Retour à la version originale

Lorsque les libéraux ont revisité la loi en 2019 pour régler la question de l’isolement cellulaire, ils ont rétabli essentiellement le libellé original, une réforme saluée par l’Association du barreau.

L’organisme Services juridiques des prisonniers, en Colombie-Britannique, a également salué cette décision, soulignant que des détenus étaient inutilement gardés dans leurs cellules jusqu’à 23 heures par jour.

Depuis qu’il a été élu à la direction du Parti conservateur, l’automne dernier, Pierre Poilievre a mis l’accent sur la criminalité, montrant du doigt les libéraux pour leur mollesse face aux délinquants, à un moment où les Canadiens s’inquiètent de cet enjeu. Il a saisi le transfert de Bernardo pour illustrer cette tendance libérale.

Mais bien que le libellé de la loi ait changé au fil du temps, Mme Campbell soutient que le principe qui est au cœur de la loi n’a pas changé – et ce principe a joué un rôle dans le transfert de Bernardo.

« Les conservateurs ont tout à fait raison : bien sûr que cela a contribué au transfert de M. Bernardo, car c’est un principe qui sous-tend toutes les décisions. Pas le seul principe, mais un principe fondamental : celui qui veut que les gens ne doivent pas être soumis à des mesures privatives de liberté ou punitives ou de contrôle au-delà de ce qui est nécessaire pour la sécurité publique », a-t-elle expliqué.

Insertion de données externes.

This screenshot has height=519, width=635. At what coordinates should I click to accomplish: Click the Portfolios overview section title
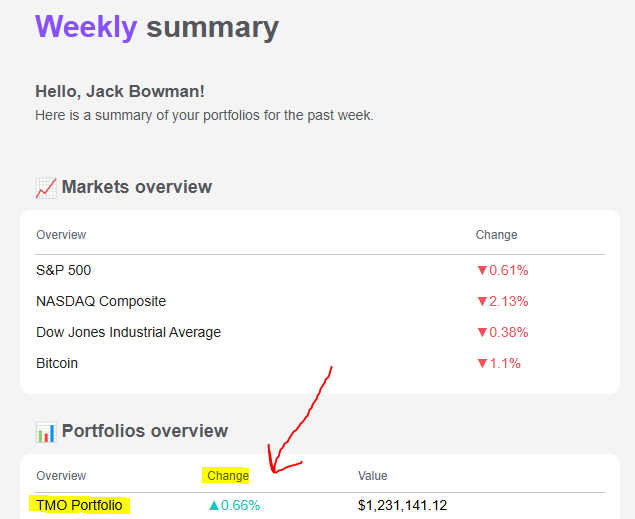145,431
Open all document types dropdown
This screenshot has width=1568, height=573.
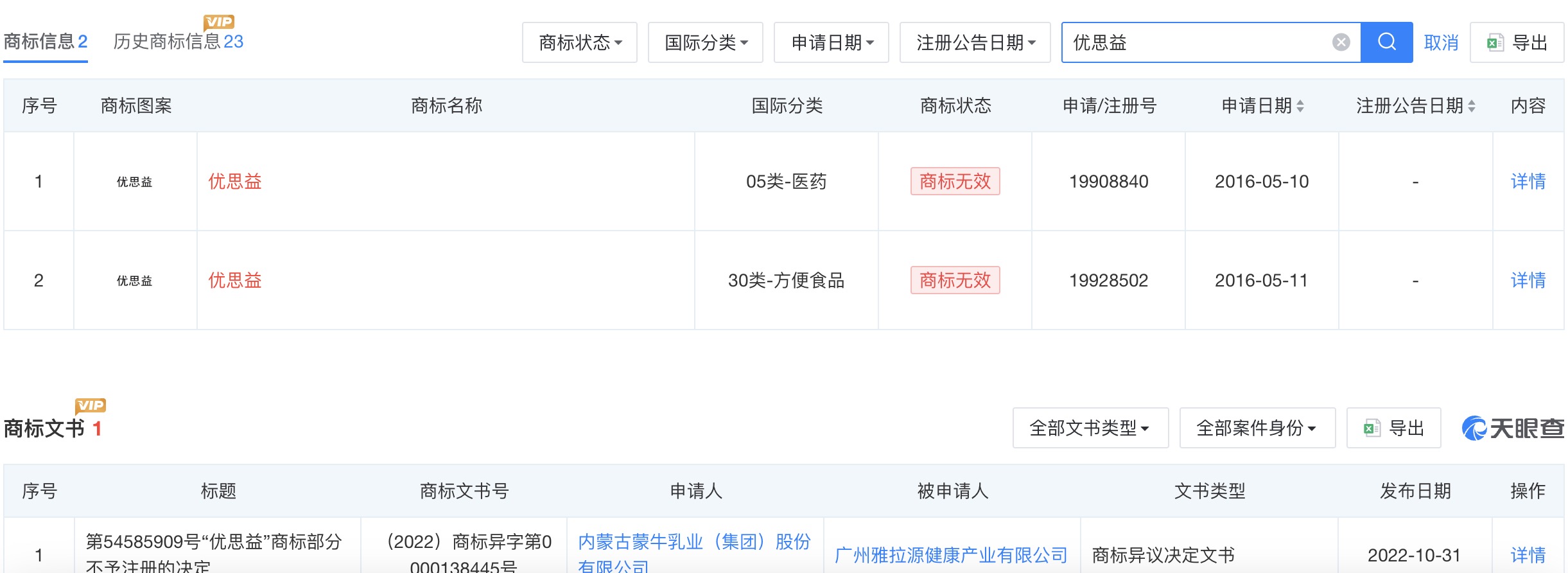[1090, 428]
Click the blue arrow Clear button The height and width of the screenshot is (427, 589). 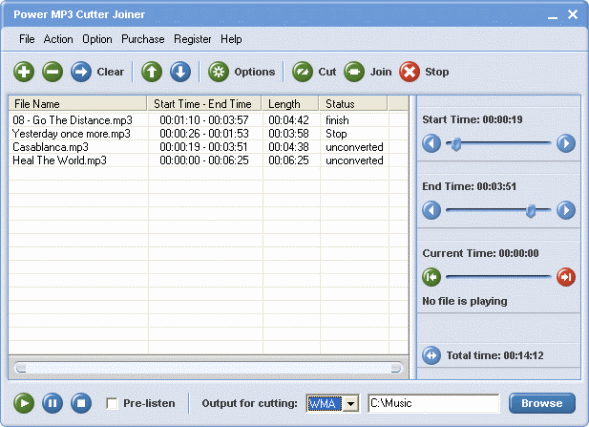coord(81,72)
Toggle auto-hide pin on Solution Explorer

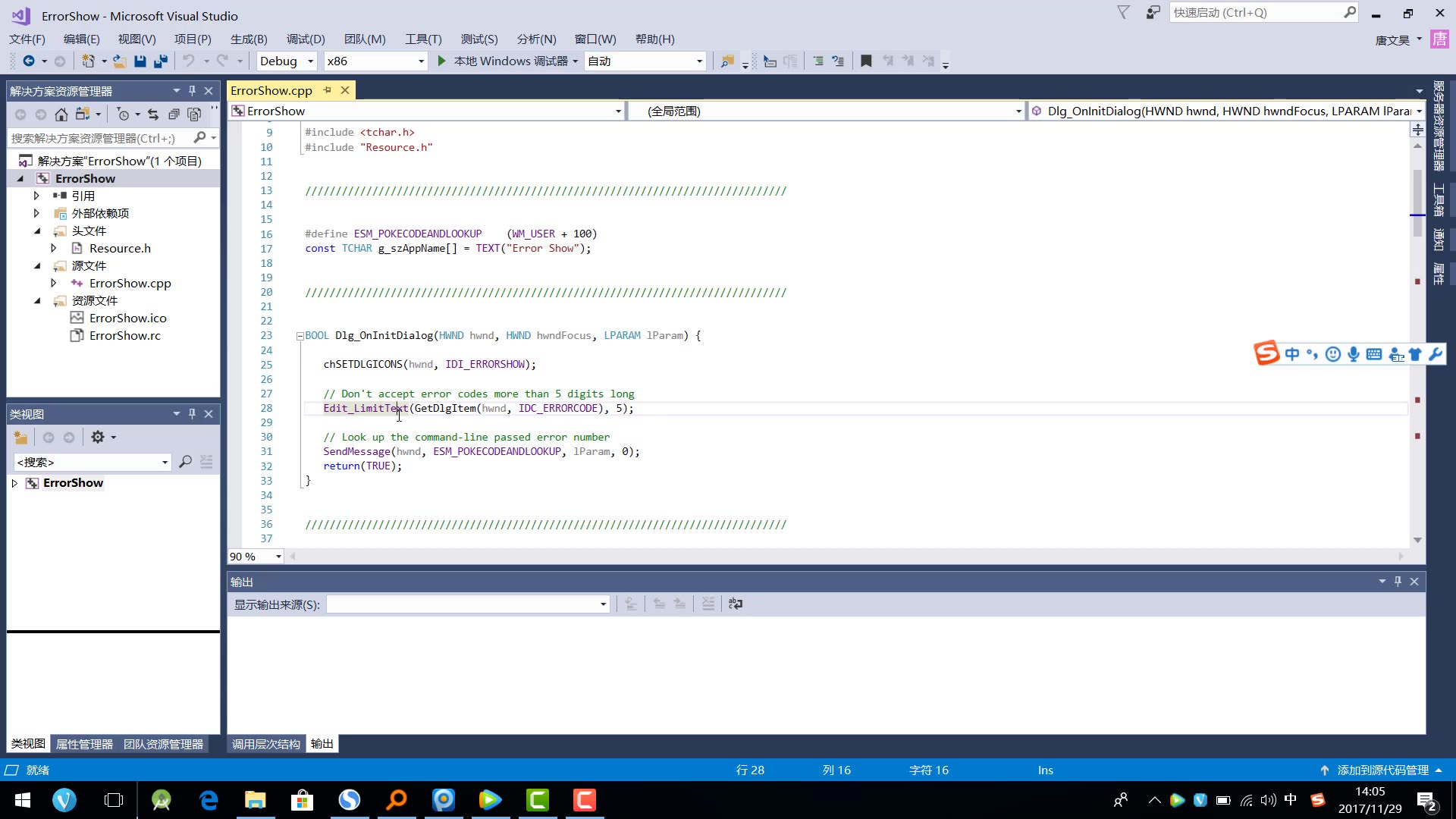coord(193,91)
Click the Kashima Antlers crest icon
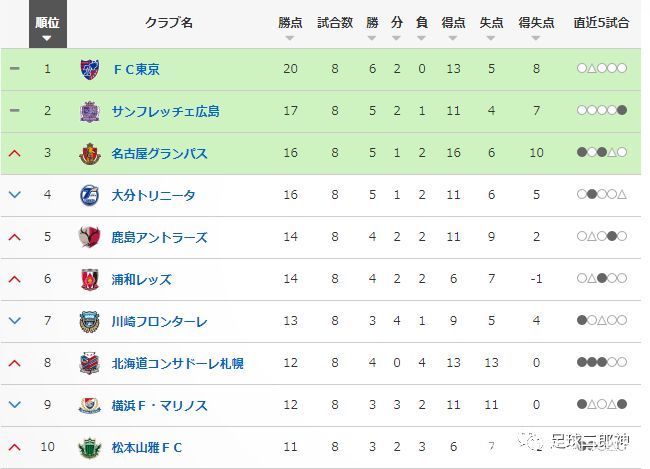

Le réexamen de la décision de transférer Bernardo a indiqué qu’au cours des dernières années, son comportement l’avait qualifié plus d’une douzaine de fois pour une classification de sécurité moindre.

Mais si ses demandes d’être transféré dans une prison à sécurité moyenne ont été refusées à plusieurs reprises, c’est surtout parce qu’il ne s’était pas pleinement intégré aux autres détenus de son établissement à sécurité maximale, indique le rapport. Une fois ce problème résolu, le transfert a eu lieu.

Tim Danson, l’avocat représentant les familles Mahaffy et French, a déclaré que le principe « le moins restrictif possible » est conçu pour être appliqué dans la majorité des cas. Mais un « raffinement législatif » serait utile pour les délinquants les plus dangereux, comme Bernardo, estime l’avocat.